#### Ausgewählter Auszug
★ ★ ★
Amedeo Letizia und Paola Zanuttini: Sag nie, woher du kommst. Ein Leben im Schatten der Camorra.
Kunstmann Verlag, München
208 Seiten, 16,95 Euro
Mafiosi und Kapitalismuskritiker
Der Schauspieler und Filmproduzent Amedeo Letizia widmet sich denjenigen, die sich in und um Neapel dem organisierten Verbrechen verweigern. Bei dem Journalisten Gian Carlo Fusco geht nach Italien zurückgekehrte Ex-Mafiosi in den 40er-Jahren. Und Giorgio Galli würdigt Pier Paolo Pasolini als besonderen Intellektuellen.
Die Kleinstadt Casal di Principe, Wohnort und Schaltzentrale berüchtigter Camorra-Bosse, ist zu einem Synonym des organisierten Verbrechens geworden. Aber was passiert mit denjenigen, die sich diesem "System", wie die Camorra in Neapel und Umgebung genannt wird, verweigern?

Cover: Amedeo Letizia und Paola Zanutti, "Sag nie, woher du kommst. Ein Leben im Schatten der Camorra."© Kunstmann Verlag
Der Schauspieler und Filmproduzent Amedeo Letizia, gebürtiger Casalese und mittlerweile in Rom beheimatet, entkam dem Bann seiner Herkunft und begibt sich nun gemeinsam mit der norditalienischen Journalistin Paola Zanuttini auf Spurensuche.
★ ★ ★
#### Pflichtaufgabe A
Bitte gib den Auszug über die Camorra wortgetreu wieder, beginnend bei „Cover: Amedeo Letizia“ und endend bei „Zanuttini auf Spurensuche.“.
#### Pflichtaufgabe B
Prüfe für jede Aussage, ob sie mit dem Auszug übereinstimmt, und antworte jeweils mit Ja oder Nein samt den entscheidenden Worten als wörtlichem Zitat: (i) Amedeo Letizia lebt inzwischen in Rom. (ii) Paola Zanuttini ist eine süditalienische Journalistin. (iii) Das Buch umfasst 300 Seiten.

#### Datenteil
★ ★ ★
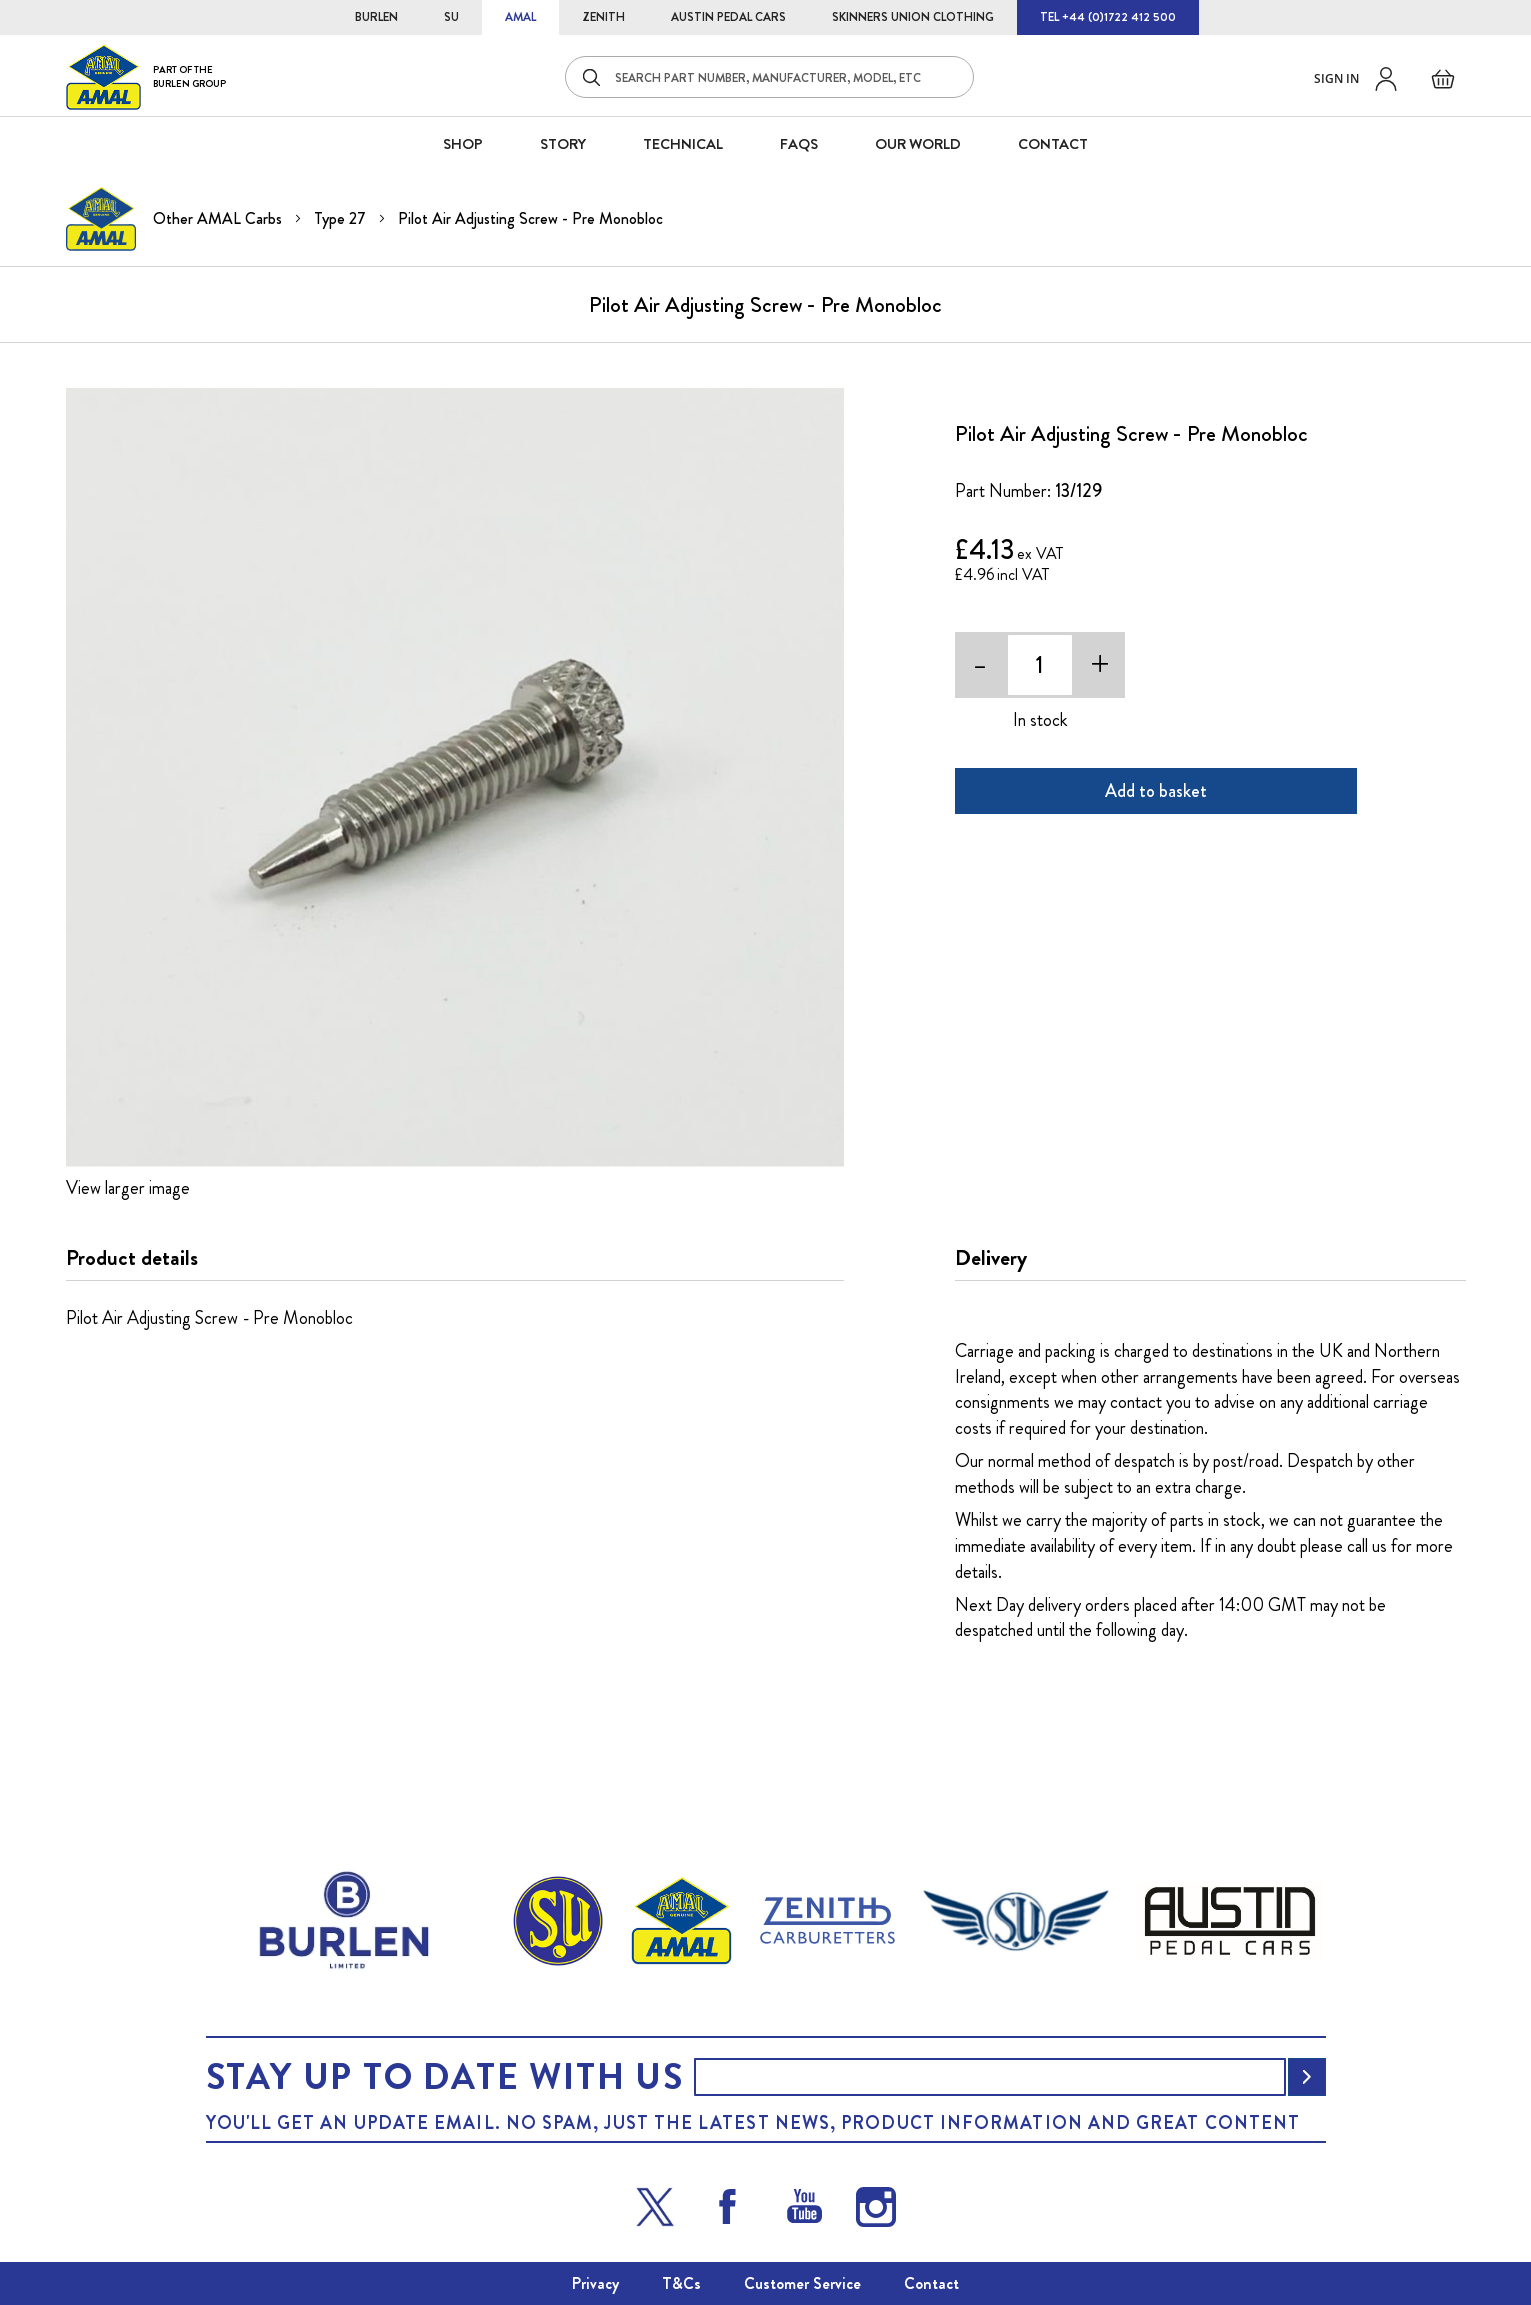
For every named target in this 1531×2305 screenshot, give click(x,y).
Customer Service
★ ★ ★
#### Schriftliche Antwort A
Cover: Amedeo Letizia und Paola Zanutti, "Sag nie, woher du kommst. Ein Leben im Schatten der Camorra."© Kunstmann Verlag
Der Schauspieler und Filmproduzent Amedeo Letizia, gebürtiger Casalese und mittlerweile in Rom beheimatet, entkam dem Bann seiner Herkunft und begibt sich nun gemeinsam mit der norditalienischen Journalistin Paola Zanuttini auf Spurensuche.

#### Schriftliche Antwort B
(i) Ja: „mittlerweile in Rom beheimatet“
(ii) Nein: „der norditalienischen Journalistin Paola Zanuttini“
(iii) Nein: „208 Seiten“